TASK BRIEF -
Rewrite everything from the start of the rows down to and including the line that contains "click(1423, 323)", requests and all, and raise every coordinate in the answers by 18. Leave the pictures out.
==== RECORDS FOR THE TASK ====
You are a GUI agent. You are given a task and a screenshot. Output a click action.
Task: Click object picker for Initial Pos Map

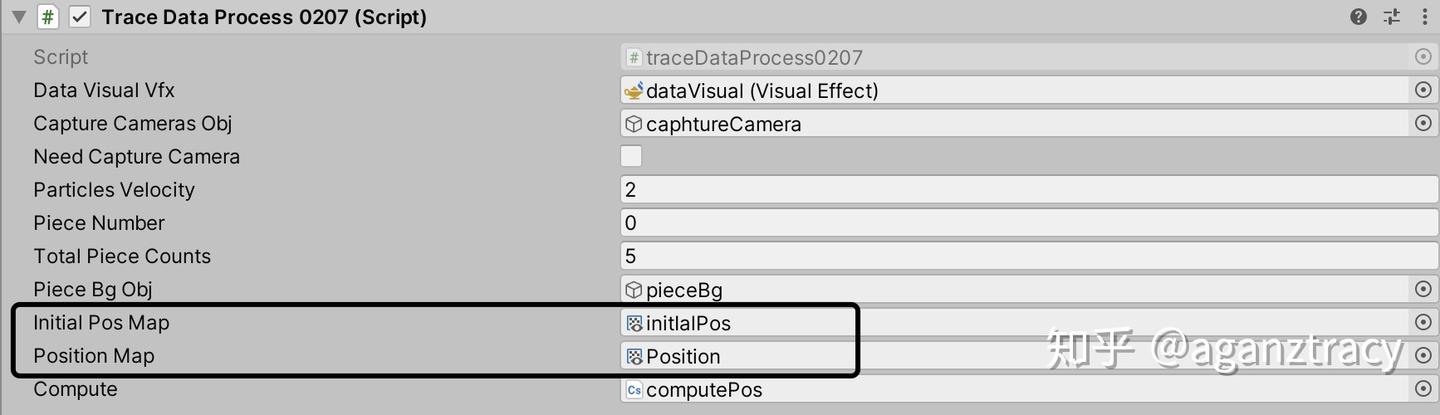click(1423, 323)
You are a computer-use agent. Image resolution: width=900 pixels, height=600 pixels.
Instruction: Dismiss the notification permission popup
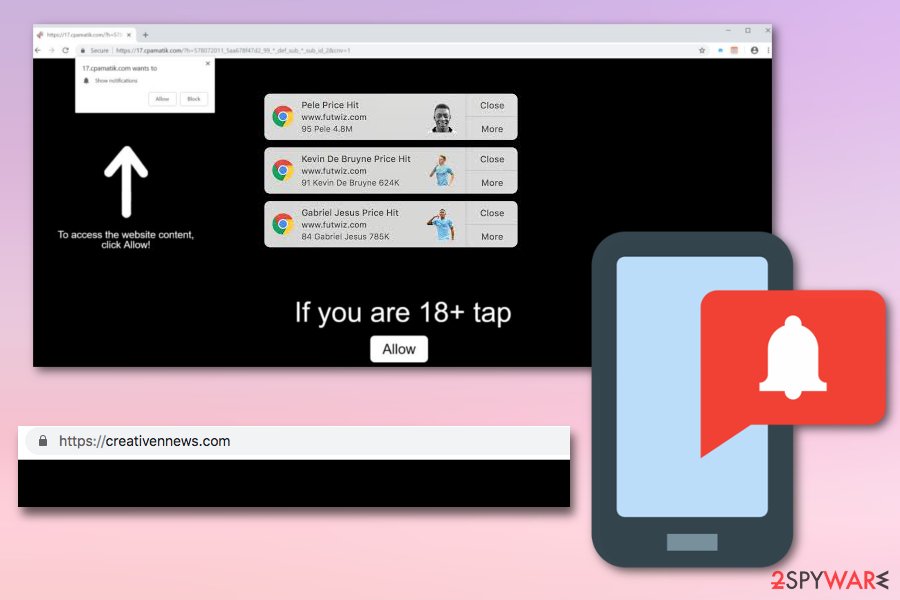pos(208,63)
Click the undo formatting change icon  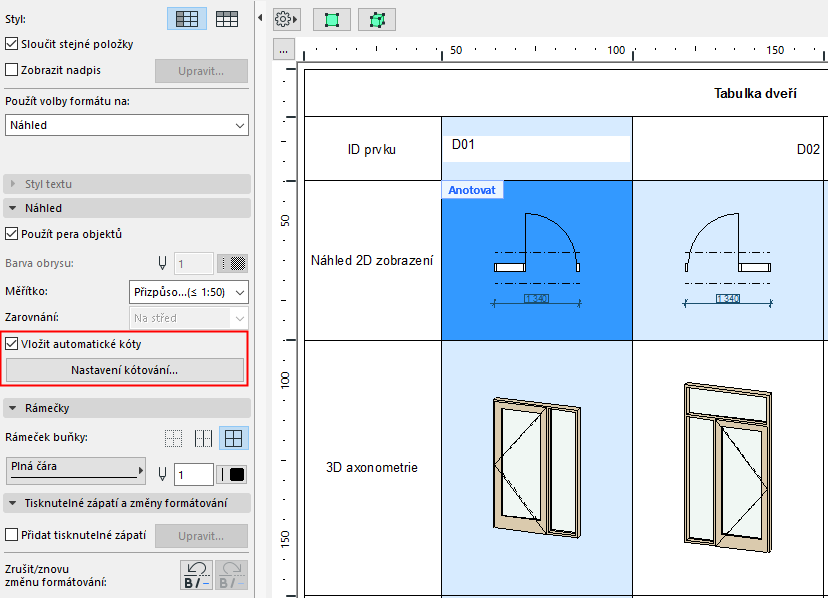196,575
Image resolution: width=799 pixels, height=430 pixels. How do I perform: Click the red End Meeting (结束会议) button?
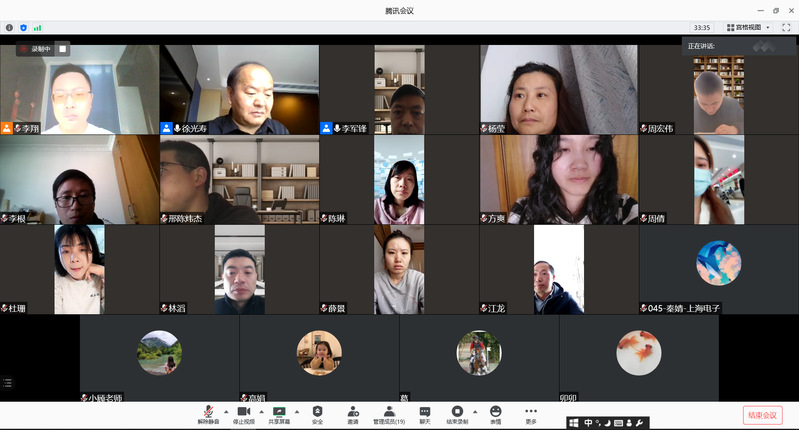[x=762, y=415]
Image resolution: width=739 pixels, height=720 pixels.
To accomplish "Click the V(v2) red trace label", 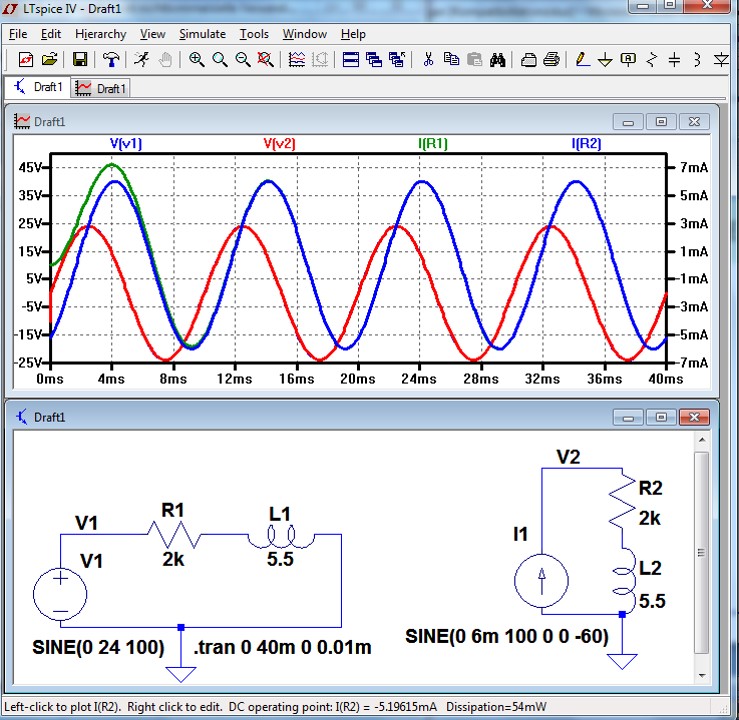I will point(279,143).
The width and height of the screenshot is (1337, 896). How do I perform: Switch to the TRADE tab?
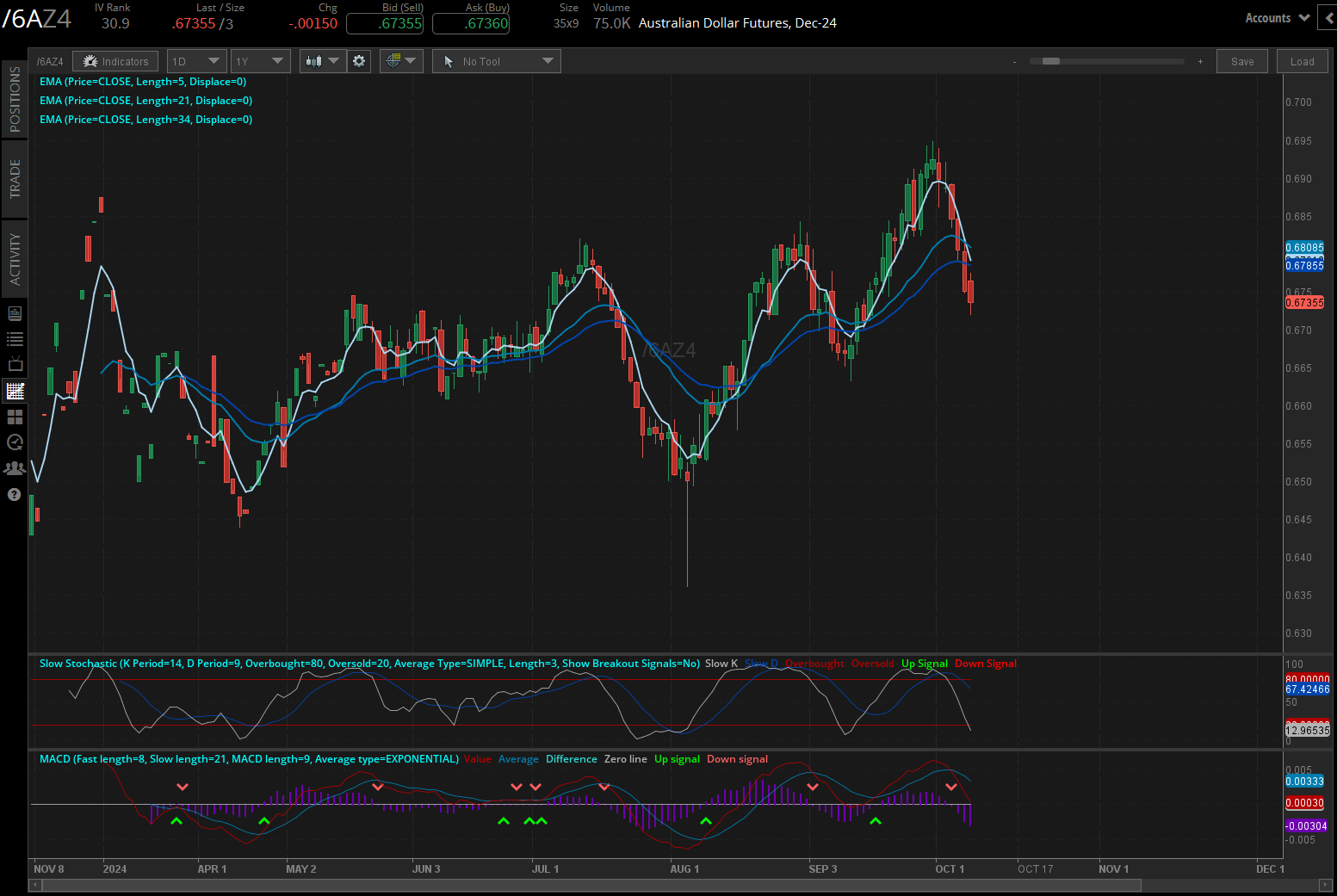coord(14,178)
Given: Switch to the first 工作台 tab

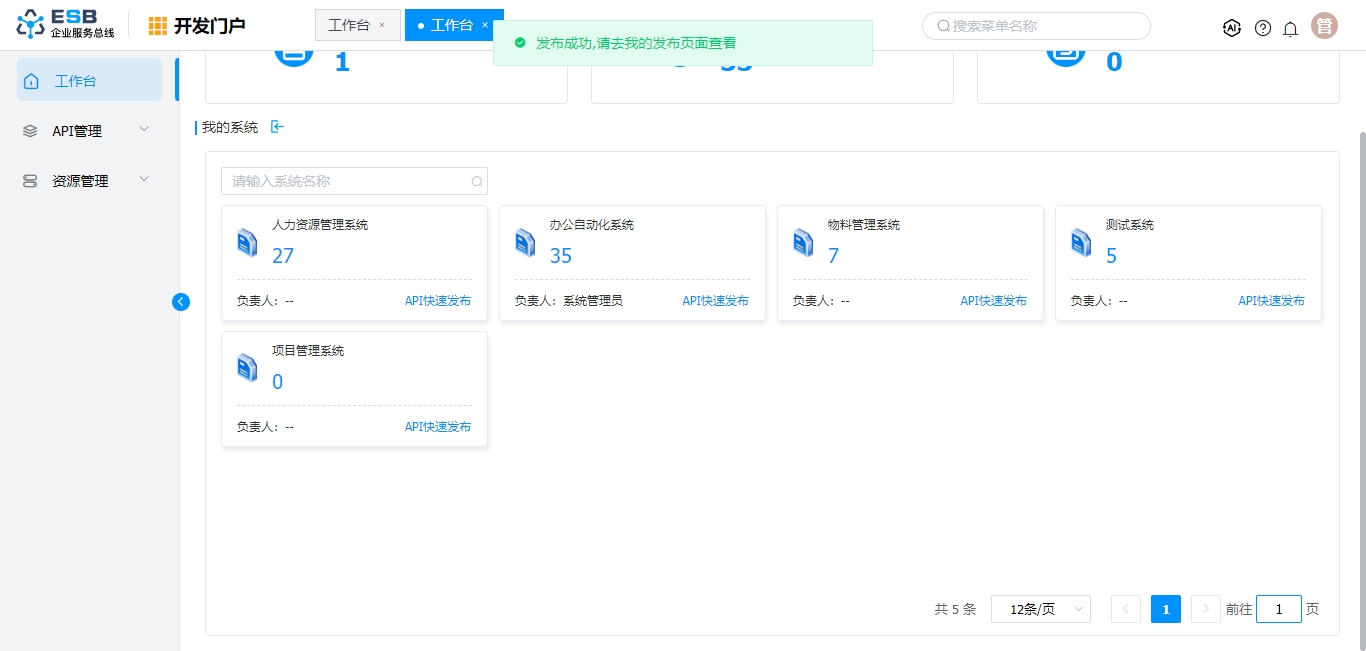Looking at the screenshot, I should (348, 25).
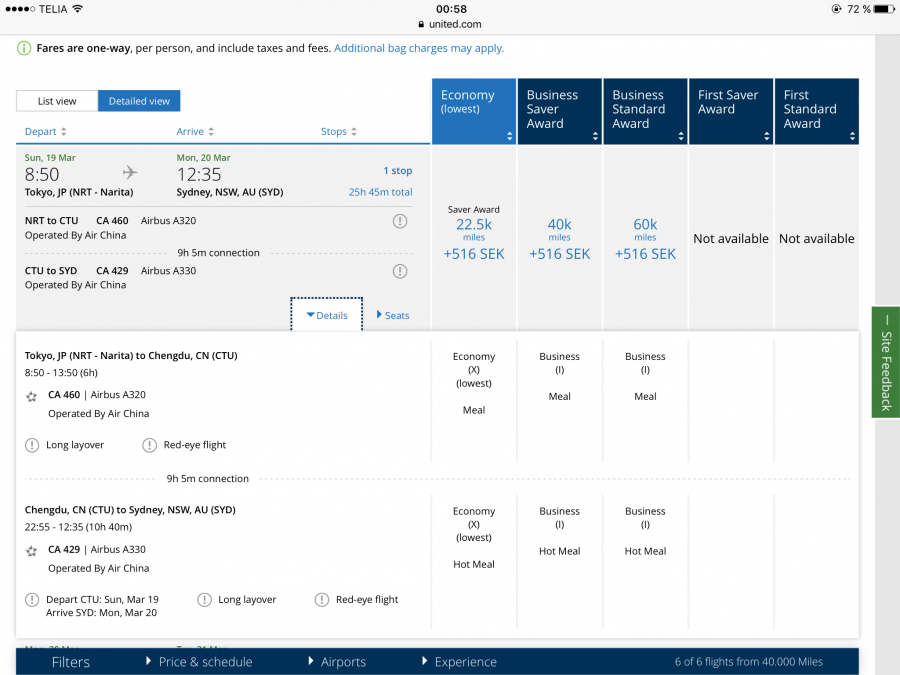
Task: Open the Site Feedback side tab
Action: pyautogui.click(x=885, y=362)
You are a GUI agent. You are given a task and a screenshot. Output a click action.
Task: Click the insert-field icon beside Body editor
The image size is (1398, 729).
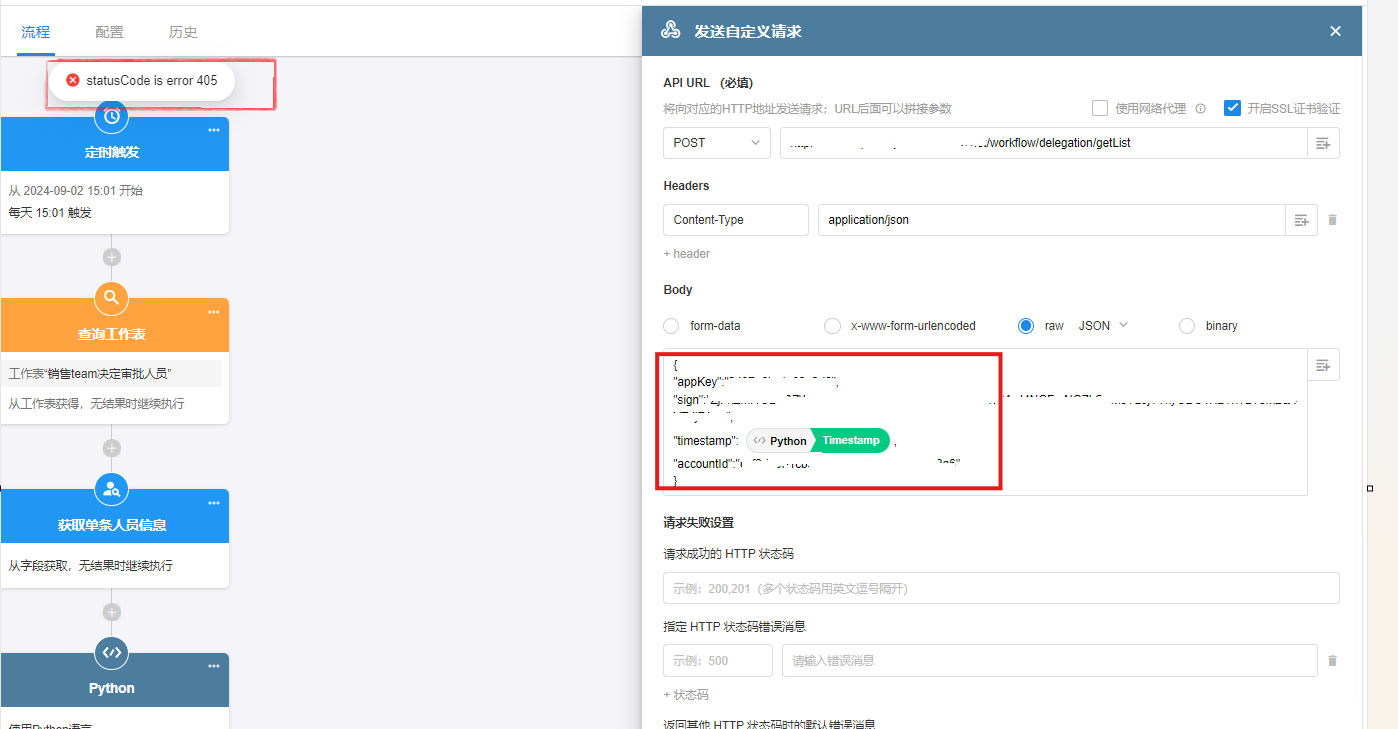pyautogui.click(x=1323, y=366)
====
PROBLEM SOLUTION -
You are a GUI agent. You are given a task and a screenshot. Output a click action.
Task: Click object picker for Initial Pos Map

click(1441, 341)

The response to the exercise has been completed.